● Extracted data

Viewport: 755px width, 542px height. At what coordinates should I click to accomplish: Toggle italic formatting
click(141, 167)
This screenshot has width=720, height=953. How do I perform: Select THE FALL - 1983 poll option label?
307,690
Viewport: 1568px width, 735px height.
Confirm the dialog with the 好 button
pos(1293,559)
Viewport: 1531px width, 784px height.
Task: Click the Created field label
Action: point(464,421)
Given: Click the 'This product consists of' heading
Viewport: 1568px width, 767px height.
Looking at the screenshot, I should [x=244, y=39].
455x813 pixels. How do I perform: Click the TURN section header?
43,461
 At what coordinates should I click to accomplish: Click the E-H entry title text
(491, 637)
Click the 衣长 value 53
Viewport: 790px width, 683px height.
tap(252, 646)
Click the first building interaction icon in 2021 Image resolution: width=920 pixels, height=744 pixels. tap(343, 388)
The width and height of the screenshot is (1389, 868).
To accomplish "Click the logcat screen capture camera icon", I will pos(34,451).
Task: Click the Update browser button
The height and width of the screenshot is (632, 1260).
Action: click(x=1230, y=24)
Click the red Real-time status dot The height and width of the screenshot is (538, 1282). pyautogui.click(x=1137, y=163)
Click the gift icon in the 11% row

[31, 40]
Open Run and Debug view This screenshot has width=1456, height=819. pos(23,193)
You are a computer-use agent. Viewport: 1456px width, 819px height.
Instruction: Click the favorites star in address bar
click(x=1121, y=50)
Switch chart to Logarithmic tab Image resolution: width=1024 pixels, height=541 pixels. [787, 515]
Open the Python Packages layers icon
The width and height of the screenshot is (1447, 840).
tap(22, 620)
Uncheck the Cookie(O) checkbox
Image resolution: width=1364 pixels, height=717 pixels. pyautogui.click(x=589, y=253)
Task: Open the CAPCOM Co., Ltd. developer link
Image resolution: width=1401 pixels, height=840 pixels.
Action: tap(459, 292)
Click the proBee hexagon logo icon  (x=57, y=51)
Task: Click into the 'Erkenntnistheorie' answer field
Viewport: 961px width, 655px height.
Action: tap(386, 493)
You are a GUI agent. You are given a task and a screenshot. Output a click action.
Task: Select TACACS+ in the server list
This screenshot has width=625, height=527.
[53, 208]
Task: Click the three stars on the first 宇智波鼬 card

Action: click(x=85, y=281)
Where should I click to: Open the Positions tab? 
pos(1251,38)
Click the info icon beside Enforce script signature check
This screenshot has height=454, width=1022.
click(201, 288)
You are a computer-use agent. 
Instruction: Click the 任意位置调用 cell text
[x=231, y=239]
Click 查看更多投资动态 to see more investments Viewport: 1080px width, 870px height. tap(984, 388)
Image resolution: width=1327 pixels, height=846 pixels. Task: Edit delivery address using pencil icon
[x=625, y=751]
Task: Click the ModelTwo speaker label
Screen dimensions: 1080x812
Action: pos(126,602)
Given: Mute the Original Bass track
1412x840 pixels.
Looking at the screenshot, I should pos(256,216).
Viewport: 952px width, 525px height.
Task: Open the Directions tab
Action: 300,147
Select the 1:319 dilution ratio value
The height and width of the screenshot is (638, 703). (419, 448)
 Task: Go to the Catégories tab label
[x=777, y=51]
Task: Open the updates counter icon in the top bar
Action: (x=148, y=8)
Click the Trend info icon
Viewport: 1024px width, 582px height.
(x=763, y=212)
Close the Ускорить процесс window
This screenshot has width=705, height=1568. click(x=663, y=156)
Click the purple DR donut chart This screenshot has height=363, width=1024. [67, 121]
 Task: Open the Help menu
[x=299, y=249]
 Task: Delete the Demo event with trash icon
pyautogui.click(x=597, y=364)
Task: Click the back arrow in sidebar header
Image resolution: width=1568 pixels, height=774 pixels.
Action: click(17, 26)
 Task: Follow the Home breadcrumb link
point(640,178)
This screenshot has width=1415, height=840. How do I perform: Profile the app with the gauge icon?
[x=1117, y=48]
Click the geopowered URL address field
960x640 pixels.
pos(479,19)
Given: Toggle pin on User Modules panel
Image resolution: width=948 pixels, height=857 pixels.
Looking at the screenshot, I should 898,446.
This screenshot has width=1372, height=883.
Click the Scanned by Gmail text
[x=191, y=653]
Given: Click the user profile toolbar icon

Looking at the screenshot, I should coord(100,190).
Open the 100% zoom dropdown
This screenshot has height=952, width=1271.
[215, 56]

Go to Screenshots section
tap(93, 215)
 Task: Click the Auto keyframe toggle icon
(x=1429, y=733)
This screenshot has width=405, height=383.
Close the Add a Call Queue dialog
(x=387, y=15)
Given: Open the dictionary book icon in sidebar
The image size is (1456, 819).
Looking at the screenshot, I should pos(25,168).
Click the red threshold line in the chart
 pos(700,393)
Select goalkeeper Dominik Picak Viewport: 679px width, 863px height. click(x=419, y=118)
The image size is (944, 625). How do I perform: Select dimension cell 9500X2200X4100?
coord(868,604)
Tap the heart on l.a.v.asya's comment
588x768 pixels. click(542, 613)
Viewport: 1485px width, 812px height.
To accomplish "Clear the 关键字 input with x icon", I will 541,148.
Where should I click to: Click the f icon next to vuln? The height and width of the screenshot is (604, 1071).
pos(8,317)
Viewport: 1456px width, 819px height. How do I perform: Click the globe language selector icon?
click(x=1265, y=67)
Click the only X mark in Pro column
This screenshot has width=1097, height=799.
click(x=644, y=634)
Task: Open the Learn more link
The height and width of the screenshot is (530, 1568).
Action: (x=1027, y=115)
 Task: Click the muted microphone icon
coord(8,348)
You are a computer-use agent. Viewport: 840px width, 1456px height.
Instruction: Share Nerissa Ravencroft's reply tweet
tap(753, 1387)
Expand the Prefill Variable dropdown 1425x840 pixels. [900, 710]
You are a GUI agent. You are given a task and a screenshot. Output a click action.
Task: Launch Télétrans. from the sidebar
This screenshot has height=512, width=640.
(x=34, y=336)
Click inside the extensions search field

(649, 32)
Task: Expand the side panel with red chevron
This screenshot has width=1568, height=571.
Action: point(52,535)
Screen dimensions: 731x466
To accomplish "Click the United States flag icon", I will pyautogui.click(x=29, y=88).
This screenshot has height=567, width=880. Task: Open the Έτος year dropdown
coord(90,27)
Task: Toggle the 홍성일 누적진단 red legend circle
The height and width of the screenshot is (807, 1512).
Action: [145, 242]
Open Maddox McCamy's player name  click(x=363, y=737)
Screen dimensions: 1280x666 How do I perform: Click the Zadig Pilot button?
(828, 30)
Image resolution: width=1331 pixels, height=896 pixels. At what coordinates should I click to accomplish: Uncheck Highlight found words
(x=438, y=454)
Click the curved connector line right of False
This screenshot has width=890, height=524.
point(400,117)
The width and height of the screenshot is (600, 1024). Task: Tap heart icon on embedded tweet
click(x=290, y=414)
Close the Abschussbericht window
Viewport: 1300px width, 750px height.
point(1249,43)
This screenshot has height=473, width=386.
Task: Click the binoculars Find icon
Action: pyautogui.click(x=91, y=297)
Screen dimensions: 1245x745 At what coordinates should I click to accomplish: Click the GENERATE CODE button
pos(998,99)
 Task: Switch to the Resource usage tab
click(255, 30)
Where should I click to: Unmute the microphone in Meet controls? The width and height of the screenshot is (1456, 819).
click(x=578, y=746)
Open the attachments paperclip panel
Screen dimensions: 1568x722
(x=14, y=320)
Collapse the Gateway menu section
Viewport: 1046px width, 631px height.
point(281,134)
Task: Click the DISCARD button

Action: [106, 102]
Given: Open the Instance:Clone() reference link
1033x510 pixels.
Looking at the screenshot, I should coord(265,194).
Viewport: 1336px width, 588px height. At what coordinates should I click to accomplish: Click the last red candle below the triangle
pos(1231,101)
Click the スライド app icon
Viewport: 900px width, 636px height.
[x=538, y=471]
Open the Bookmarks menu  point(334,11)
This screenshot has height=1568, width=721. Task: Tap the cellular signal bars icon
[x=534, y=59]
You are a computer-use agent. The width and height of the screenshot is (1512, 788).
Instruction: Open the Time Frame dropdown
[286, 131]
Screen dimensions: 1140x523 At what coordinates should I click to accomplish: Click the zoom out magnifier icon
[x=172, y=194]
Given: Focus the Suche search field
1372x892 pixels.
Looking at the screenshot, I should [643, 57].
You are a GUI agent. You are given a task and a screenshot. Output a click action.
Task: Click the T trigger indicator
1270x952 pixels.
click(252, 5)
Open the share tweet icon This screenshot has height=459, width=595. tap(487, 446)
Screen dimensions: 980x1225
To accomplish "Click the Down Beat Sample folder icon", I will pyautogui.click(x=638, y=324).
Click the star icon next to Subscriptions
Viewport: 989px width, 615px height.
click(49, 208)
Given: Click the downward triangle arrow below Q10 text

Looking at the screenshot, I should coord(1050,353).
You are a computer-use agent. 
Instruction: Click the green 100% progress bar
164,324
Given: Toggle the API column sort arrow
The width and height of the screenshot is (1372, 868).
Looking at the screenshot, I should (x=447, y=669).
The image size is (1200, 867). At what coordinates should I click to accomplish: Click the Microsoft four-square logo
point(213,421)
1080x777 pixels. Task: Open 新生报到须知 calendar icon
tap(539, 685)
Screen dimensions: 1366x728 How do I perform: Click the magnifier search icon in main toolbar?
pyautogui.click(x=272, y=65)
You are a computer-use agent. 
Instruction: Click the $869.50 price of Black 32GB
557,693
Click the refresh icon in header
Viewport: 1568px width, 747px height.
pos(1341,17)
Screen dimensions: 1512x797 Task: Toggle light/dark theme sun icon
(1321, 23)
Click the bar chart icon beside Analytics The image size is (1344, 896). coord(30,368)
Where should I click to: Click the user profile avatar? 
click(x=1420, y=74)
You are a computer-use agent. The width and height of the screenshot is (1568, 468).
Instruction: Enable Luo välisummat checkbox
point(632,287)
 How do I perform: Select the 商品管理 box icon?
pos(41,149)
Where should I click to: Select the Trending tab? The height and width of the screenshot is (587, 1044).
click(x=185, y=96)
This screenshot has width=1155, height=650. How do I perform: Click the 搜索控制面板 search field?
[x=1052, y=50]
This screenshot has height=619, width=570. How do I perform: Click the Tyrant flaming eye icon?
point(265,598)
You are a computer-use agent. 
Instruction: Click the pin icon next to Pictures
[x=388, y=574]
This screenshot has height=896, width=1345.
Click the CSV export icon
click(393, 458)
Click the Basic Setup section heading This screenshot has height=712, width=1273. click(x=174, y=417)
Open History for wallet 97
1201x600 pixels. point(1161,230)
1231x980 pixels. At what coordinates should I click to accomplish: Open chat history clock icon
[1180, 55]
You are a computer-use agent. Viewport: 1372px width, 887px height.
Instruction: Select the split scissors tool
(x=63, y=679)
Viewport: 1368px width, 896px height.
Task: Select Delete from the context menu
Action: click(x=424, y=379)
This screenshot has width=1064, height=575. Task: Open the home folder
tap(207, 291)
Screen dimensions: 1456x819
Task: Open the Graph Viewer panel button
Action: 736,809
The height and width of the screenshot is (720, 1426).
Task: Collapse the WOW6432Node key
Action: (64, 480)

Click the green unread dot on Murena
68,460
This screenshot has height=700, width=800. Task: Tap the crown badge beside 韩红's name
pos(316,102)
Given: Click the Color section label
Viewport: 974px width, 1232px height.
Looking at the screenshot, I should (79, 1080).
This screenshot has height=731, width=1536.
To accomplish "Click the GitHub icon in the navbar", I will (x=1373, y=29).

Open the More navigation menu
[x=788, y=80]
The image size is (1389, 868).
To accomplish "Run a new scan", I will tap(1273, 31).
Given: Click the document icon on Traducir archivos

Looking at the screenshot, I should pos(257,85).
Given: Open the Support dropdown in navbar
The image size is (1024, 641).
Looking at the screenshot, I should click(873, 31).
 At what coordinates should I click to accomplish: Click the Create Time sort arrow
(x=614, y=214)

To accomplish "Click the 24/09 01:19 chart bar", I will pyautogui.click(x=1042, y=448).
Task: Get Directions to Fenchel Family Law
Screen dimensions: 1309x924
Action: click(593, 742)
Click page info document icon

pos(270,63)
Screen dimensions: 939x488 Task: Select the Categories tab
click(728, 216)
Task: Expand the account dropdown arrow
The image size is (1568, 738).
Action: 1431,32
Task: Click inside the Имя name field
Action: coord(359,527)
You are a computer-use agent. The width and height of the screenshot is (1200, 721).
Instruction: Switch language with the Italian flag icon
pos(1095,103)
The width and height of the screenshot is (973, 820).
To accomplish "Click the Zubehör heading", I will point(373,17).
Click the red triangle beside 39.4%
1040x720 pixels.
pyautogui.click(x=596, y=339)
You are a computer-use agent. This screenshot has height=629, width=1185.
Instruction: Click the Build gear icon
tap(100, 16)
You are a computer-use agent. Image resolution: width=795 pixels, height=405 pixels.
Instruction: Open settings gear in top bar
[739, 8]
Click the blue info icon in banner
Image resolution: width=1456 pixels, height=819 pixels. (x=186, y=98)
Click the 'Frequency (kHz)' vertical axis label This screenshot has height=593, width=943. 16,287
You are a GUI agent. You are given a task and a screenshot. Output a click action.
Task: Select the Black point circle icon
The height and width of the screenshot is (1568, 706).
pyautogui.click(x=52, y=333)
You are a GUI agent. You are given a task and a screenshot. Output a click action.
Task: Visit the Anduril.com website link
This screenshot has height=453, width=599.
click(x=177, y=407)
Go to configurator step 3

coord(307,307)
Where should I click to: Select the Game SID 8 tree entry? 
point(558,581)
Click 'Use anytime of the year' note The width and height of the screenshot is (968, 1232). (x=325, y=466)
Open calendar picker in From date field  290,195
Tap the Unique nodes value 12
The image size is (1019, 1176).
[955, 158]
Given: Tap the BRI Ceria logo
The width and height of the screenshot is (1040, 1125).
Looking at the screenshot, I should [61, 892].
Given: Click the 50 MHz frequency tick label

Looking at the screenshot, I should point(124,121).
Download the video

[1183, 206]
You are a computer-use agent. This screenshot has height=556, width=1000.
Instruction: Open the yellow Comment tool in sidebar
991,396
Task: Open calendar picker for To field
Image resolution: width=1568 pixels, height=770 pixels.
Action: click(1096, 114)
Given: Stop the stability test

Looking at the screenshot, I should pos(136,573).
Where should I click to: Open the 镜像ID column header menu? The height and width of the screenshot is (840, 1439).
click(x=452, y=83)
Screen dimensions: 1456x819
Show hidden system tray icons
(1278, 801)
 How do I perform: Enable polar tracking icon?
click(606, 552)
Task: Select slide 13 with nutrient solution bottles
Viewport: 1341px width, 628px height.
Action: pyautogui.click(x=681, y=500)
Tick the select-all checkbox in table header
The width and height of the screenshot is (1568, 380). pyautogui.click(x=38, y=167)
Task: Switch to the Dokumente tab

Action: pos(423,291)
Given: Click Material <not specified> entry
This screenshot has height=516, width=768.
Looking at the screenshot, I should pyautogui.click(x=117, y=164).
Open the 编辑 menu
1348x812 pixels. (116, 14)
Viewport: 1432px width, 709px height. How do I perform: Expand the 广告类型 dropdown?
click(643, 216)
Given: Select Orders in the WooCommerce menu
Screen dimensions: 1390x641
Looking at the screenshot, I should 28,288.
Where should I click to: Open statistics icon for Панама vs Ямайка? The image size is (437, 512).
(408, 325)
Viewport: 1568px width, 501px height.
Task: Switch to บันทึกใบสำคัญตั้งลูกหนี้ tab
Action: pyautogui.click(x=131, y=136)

● Stated problem
Copy everything from the line containing "This screenshot has width=1415, height=840." down to the line containing "pos(479,19)" into a numbered list, leaving out any blank lines.

● Finished task
1. This screenshot has width=1415, height=840. How do I perform: Profile the app with the gauge icon?
2. [x=1117, y=48]
3. Click the geopowered URL address field
4. 960x640 pixels.
5. pos(479,19)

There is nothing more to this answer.